Orang-orang Portugis dan bangsa-bangsa Asia Tenggara yang kemudian berinteraksi dengan penduduk pulau tersebut menyebut mereka sebagai orang Papua, berasal dari sebutan untuk penduduknya yang berambut keriting sebagaimana ditemukan pada penduduk di wilayah selatan benua Afrika. Kerajaan Majapahit pada tahun 1300 M menyebut Papua sebagai Wanin dan Sram. Kata Wanin untuk menunjuk Semenanjung Onik di Fak-Fak dan Sram, yaitu pulau Seram dan Maluku, yang bisa saja merupakan tempat asal budak yang dibawa ke Majapahit.

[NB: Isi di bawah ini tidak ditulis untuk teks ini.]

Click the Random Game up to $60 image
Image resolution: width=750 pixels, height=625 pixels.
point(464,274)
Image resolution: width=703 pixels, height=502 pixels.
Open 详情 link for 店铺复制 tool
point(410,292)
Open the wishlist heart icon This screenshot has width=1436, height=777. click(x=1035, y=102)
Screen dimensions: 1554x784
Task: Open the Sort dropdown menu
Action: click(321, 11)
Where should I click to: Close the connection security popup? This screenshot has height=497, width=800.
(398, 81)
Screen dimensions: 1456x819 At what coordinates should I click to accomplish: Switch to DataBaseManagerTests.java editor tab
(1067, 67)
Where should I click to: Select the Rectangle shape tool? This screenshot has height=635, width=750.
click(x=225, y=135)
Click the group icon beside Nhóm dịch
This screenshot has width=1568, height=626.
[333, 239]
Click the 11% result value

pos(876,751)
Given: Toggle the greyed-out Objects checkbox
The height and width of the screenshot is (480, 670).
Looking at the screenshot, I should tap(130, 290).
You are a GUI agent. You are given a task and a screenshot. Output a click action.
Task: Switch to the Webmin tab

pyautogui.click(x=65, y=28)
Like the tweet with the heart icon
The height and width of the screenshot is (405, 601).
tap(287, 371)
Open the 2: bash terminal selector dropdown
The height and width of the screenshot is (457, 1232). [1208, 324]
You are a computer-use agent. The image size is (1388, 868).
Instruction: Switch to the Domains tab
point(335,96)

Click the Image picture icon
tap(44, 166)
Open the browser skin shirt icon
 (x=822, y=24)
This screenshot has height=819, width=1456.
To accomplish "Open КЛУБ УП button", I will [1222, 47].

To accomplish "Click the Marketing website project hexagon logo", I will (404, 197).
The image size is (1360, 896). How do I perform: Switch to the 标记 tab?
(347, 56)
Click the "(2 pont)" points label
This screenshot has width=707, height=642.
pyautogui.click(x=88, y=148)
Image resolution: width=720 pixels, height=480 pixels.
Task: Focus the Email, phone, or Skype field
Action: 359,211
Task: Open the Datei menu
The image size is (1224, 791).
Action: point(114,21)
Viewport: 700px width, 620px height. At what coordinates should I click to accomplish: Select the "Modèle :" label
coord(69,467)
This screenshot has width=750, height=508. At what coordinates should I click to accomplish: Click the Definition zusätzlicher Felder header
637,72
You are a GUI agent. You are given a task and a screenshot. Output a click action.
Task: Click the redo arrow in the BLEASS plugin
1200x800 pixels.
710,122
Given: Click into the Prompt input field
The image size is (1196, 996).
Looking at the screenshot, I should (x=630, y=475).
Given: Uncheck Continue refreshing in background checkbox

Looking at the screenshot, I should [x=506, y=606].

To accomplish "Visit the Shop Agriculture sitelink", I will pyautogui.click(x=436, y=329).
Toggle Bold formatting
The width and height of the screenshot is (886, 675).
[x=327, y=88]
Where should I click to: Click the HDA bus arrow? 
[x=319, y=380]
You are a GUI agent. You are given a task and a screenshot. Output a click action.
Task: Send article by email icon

Berikutnya, pada tahun 1528, Alvaro de Savedra, seorang pimpinan armada laut Spanyol memberi nama pulau Papua Isla de Oro atau Island of Gold yang artinya Pulau Emas. Ia juga merupakan satu-satunya pelaut yang berhasil menancapkan jangkar kapalnya di pantai utara kepulauan Papua. Dengan penyebutan Isla Del Oro membuat tidak sedikit pula para pelaut Eropa yang datang berbondong-bondong untuk mencari emas yang terdapat di pulau emas tersebut. 

Pada tahun 1545, pelaut asal spanyol Inigo Ortiz de Retes memberi nama Nueva Guinee. Dalam bahasa Inggris disebut New Guinea. Ia awalnya menyusuri pantai utara pulau ini dan karena melihat ciri-ciri manusianya yang berkulit hitam dan berambut keriting sama seperti manusia yang ia lihat di belahan bumi Afrika bernama Guinea, maka diberi nama pulau ini Pulau Guinea Baru.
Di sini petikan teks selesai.